WHAT THE TASK ASKS: Please count how many lines of the records below contain the string "Image", matching case exactly, and give only that number.

DATA ENTRIES:
>>>>

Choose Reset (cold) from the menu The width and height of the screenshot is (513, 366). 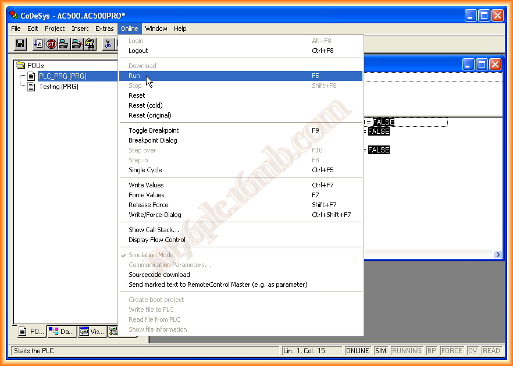tap(146, 105)
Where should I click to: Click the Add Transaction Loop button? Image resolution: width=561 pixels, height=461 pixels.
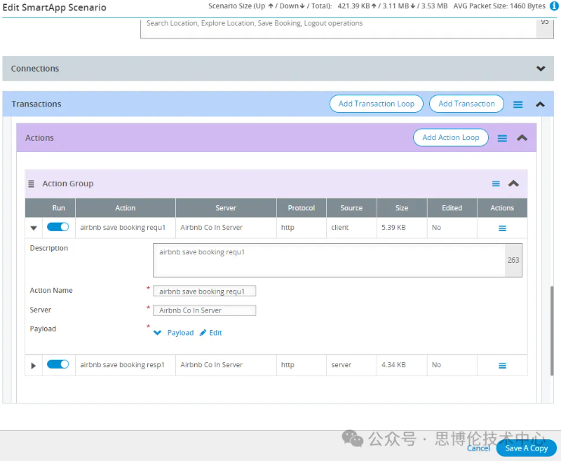coord(377,104)
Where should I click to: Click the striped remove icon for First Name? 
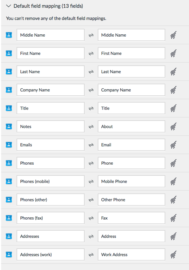coord(173,54)
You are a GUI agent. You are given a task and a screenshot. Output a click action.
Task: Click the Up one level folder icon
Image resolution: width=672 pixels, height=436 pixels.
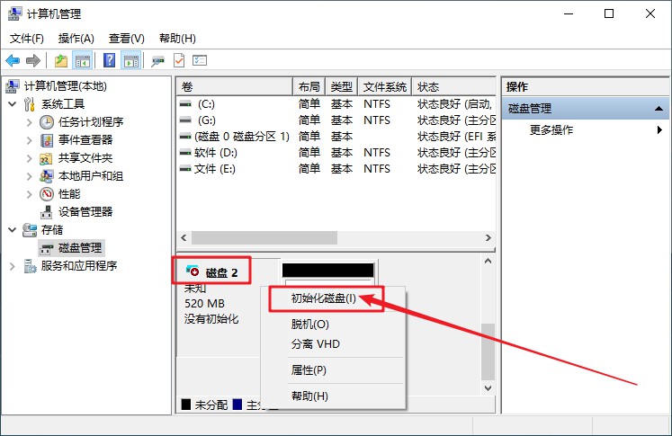61,60
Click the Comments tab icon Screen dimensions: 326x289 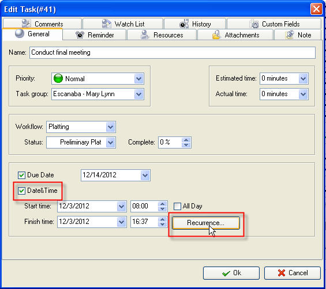click(x=26, y=24)
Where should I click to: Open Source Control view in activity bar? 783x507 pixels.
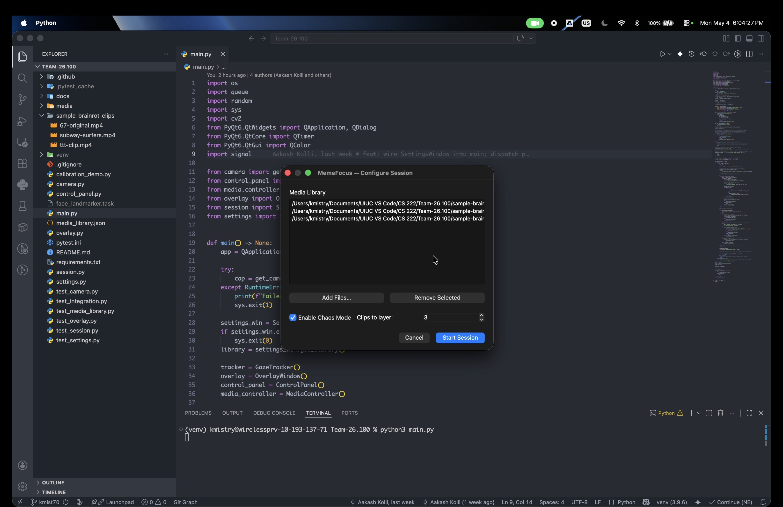22,99
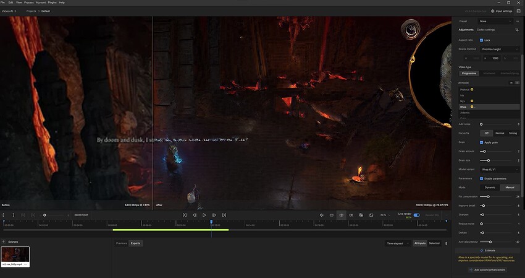Switch to side-by-side view mode
525x278 pixels.
351,215
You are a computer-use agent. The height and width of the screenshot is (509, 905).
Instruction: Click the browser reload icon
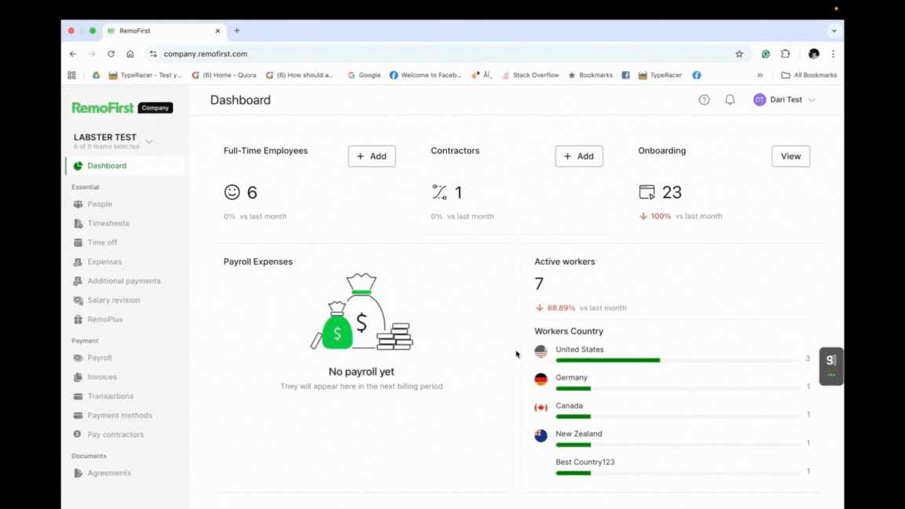coord(111,54)
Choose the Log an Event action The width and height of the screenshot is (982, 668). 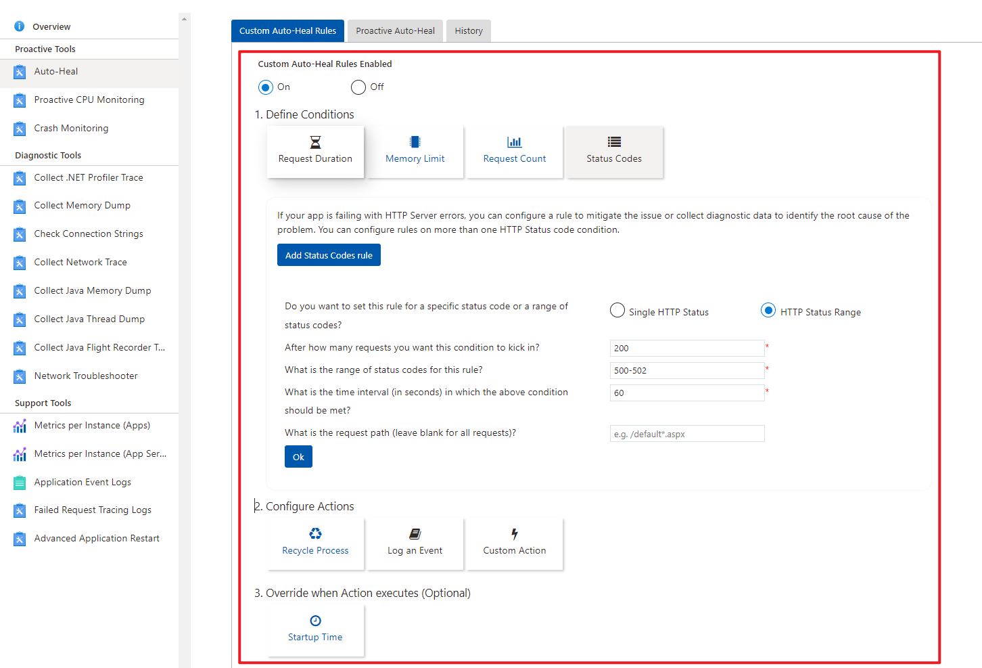point(415,543)
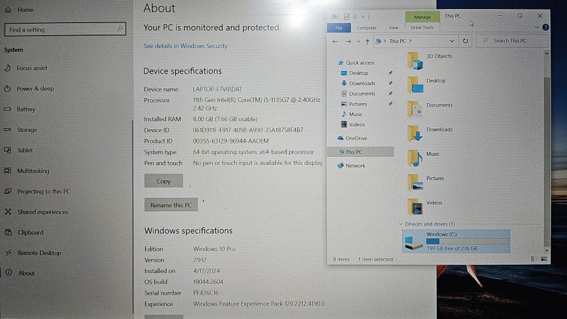Open See details in Windows Security link
567x319 pixels.
tap(185, 46)
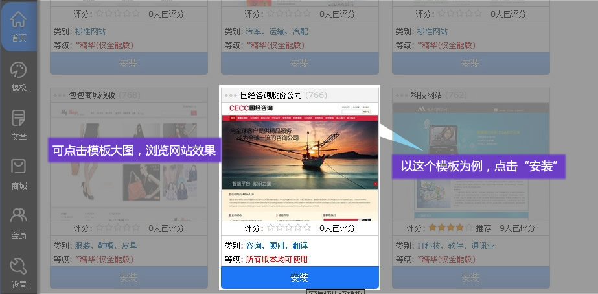
Task: Select the 顾问 category link
Action: (x=277, y=246)
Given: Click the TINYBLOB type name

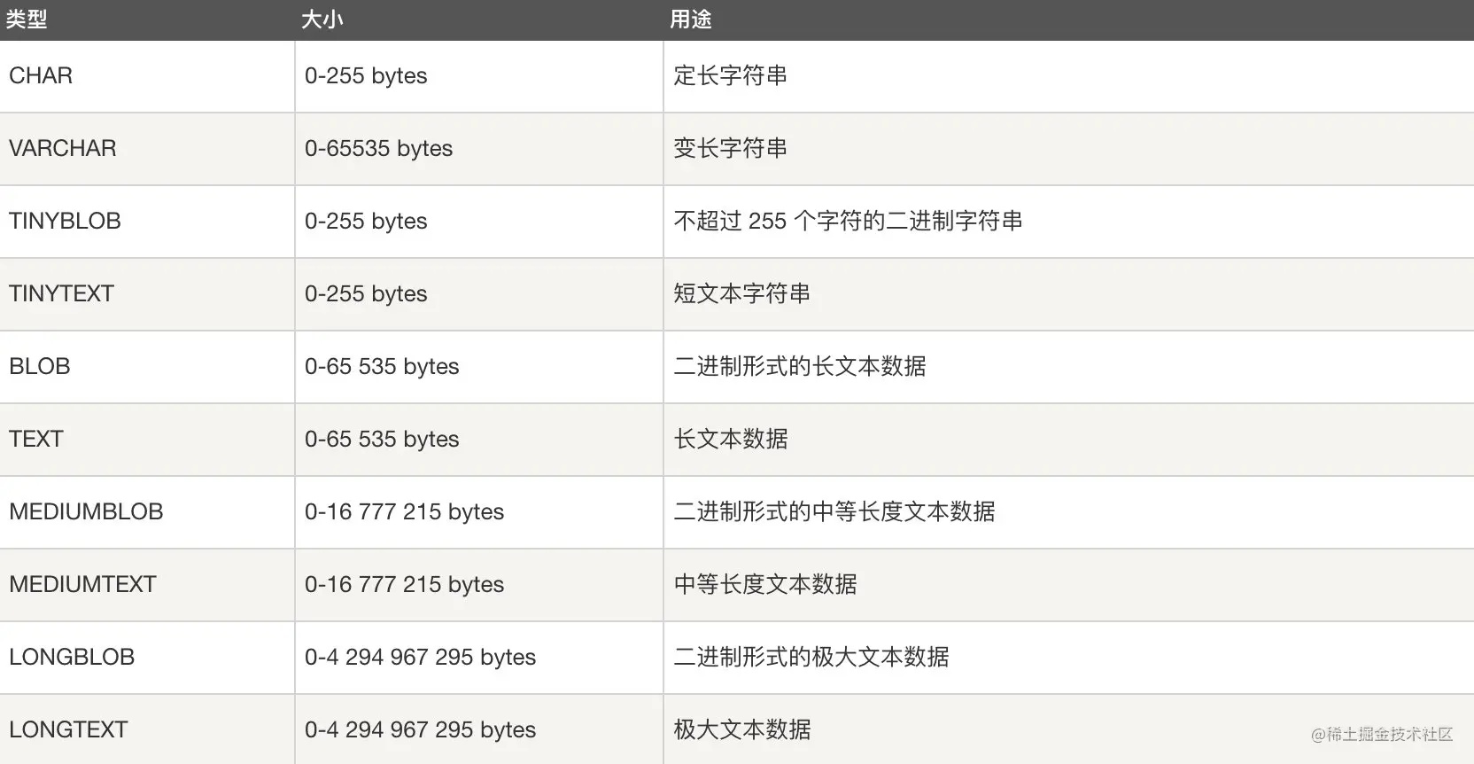Looking at the screenshot, I should coord(65,222).
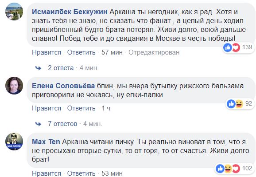Click the reply arrow icon beside '7 ответов'
Image resolution: width=256 pixels, height=177 pixels.
click(38, 124)
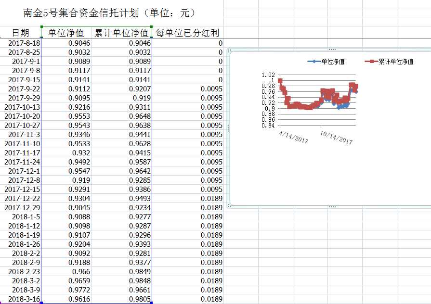Click the chart's top edge resize handle
The height and width of the screenshot is (304, 431).
332,50
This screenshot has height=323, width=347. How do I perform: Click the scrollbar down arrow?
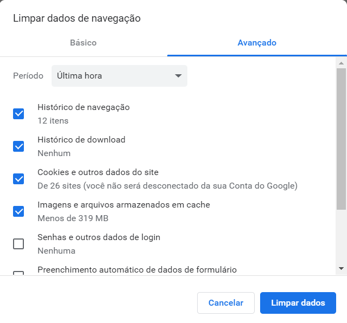tap(341, 268)
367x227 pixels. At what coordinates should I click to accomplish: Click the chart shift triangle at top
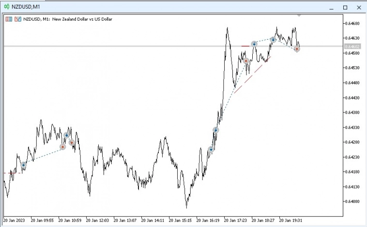(299, 15)
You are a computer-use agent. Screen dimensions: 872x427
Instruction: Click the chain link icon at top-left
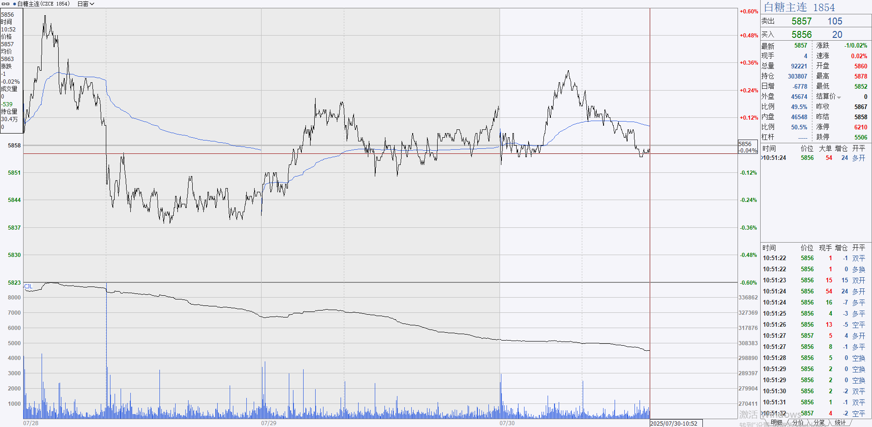coord(6,4)
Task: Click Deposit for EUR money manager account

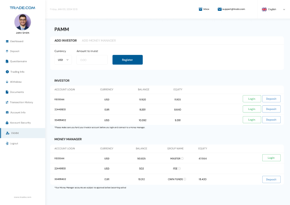Action: point(271,179)
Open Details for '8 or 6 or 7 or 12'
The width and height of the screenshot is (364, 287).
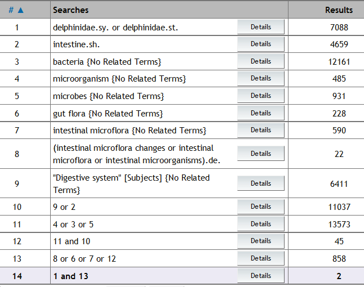[261, 258]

<<<<

RESULT FOR THIS EXERCISE: 3